PROBLEM DESCRIPTION: Scan the entries that follow for the word "avatar", then report every line in which it appears.

DATA LISTING:
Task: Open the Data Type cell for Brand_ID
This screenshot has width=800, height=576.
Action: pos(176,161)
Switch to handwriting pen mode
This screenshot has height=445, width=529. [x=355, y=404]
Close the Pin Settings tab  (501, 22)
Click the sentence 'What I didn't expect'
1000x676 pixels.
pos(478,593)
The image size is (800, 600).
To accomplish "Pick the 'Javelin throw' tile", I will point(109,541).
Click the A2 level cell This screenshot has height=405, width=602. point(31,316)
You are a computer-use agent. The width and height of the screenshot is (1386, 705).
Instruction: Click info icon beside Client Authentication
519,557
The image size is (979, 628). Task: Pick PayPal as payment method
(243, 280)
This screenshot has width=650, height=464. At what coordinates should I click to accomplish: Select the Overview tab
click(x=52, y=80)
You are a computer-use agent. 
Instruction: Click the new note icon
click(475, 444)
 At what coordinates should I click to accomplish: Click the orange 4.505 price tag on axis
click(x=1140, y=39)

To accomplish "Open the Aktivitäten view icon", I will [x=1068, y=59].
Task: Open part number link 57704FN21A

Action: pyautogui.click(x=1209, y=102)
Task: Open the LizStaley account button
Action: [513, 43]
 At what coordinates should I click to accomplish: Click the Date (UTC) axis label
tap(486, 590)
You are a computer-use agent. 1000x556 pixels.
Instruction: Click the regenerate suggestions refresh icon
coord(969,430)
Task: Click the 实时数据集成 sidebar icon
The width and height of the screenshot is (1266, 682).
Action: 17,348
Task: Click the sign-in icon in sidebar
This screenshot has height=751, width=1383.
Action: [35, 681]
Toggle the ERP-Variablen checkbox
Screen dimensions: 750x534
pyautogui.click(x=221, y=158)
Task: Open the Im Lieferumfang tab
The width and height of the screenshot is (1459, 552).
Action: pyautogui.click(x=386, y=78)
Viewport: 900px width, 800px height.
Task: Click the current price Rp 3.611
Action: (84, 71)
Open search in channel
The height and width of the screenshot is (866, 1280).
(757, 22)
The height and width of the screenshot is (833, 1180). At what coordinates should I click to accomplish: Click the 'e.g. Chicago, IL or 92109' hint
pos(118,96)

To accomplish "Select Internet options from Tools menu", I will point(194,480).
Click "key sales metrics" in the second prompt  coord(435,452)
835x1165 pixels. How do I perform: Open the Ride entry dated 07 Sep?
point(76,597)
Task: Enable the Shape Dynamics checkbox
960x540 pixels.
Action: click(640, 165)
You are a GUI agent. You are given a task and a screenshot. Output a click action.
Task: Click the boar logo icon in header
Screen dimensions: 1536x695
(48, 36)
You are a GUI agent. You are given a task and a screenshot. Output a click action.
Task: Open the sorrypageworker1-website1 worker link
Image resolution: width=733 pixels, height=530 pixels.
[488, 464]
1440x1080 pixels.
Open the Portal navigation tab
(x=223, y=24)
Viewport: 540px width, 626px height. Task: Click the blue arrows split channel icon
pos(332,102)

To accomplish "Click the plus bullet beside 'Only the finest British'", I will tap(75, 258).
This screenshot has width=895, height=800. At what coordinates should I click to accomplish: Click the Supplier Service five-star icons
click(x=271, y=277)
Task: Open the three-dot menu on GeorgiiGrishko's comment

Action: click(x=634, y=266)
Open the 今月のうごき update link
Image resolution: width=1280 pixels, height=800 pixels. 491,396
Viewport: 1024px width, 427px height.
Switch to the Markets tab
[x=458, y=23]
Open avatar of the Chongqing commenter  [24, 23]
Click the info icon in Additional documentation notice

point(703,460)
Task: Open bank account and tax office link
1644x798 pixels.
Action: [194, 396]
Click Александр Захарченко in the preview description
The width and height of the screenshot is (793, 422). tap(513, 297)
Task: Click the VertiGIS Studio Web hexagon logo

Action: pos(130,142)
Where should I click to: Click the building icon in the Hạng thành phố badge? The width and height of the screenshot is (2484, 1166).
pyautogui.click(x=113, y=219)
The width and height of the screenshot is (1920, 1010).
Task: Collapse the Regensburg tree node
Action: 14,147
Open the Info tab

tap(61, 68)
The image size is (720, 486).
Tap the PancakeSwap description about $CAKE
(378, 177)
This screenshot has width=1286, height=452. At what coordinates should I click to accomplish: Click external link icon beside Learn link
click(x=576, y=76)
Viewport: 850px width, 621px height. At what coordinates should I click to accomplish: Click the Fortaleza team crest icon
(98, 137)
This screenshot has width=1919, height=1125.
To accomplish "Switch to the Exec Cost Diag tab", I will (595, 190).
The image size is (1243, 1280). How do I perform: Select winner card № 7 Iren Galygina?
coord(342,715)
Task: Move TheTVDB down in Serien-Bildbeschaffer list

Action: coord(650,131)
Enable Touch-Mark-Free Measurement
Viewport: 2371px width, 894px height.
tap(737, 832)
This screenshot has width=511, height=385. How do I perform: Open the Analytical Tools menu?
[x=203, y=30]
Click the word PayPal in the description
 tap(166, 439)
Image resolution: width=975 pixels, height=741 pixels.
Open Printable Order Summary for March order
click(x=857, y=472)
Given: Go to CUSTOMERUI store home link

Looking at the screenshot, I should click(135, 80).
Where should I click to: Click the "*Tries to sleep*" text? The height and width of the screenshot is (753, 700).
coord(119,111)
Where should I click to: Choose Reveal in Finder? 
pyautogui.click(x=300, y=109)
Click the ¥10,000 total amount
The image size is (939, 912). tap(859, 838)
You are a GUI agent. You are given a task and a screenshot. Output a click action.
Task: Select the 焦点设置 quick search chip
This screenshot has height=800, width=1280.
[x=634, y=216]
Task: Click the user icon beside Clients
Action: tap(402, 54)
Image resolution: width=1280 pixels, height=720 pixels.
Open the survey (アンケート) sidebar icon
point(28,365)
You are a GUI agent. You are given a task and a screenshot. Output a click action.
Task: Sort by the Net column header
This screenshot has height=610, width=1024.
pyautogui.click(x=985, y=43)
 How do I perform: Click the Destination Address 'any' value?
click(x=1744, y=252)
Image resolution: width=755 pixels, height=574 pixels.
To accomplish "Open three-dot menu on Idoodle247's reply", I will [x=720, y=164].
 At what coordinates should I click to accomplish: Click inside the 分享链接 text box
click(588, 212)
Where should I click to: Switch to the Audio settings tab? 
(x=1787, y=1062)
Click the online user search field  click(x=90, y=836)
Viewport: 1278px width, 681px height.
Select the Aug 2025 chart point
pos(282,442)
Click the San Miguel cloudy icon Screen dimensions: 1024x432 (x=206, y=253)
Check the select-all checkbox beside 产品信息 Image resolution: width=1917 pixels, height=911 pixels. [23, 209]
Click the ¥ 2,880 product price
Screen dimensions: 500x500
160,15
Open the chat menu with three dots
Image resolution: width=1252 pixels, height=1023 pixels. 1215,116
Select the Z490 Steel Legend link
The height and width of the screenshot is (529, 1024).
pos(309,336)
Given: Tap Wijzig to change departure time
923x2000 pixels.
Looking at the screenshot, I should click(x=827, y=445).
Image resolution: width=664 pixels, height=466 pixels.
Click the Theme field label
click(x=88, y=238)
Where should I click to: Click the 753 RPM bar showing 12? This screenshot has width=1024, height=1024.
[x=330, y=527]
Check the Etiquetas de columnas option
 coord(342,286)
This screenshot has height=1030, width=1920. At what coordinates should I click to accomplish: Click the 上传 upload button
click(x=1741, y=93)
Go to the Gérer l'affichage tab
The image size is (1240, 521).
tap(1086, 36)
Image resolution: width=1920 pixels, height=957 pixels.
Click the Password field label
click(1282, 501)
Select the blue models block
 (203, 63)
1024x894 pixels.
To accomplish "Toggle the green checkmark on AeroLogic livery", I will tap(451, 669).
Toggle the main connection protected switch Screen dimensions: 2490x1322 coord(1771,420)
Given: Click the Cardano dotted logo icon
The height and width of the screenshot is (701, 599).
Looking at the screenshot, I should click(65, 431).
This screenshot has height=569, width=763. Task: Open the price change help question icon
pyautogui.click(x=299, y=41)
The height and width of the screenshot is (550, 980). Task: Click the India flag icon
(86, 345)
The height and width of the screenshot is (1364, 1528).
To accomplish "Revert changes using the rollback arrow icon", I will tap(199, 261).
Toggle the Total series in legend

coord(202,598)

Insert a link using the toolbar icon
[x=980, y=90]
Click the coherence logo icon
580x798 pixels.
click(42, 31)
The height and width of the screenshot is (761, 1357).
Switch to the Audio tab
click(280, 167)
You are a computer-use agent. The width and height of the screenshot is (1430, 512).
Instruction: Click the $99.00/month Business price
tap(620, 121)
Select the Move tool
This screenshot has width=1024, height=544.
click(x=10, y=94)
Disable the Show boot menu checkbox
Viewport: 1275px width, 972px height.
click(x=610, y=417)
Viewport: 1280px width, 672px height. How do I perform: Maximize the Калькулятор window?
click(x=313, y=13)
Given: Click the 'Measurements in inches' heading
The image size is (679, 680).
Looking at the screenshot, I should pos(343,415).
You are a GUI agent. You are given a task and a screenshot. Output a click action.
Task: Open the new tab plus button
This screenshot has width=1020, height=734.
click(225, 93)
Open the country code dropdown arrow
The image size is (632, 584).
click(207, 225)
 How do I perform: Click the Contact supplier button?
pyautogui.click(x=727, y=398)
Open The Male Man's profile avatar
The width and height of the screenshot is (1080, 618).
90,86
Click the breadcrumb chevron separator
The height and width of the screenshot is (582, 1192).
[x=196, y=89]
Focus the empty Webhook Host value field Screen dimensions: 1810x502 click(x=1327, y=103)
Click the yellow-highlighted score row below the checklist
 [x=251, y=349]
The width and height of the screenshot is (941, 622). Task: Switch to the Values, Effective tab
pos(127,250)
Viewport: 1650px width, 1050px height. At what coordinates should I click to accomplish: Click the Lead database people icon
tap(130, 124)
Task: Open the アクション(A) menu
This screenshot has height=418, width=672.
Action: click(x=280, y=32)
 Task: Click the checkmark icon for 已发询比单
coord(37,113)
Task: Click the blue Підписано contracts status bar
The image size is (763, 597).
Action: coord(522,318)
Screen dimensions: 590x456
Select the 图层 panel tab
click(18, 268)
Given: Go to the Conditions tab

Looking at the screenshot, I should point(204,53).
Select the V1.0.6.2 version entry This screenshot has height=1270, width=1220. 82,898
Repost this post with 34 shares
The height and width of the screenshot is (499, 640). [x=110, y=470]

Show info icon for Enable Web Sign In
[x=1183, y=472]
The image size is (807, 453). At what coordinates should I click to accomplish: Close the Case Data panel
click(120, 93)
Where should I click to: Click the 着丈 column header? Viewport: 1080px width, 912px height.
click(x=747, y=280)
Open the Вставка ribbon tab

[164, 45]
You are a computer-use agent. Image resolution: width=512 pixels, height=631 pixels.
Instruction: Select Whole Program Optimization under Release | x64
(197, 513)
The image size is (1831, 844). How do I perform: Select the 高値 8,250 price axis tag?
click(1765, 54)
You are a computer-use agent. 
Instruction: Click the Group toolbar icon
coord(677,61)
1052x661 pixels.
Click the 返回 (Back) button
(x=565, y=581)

RESPONSE AREA:
Open avatar of the Chongqing commenter  [24, 23]
Open The Male Man's profile avatar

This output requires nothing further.